Set down the records that follow in full and without changes.

+++ Available data +++

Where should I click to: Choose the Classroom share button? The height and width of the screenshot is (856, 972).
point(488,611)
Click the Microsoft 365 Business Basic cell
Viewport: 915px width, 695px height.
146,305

+++

Task solution —
Where should I click to: Choose the Classroom share button? The height and width of the screenshot is (856, 972).
point(488,611)
Click the Microsoft 365 Business Basic cell
Viewport: 915px width, 695px height.
146,305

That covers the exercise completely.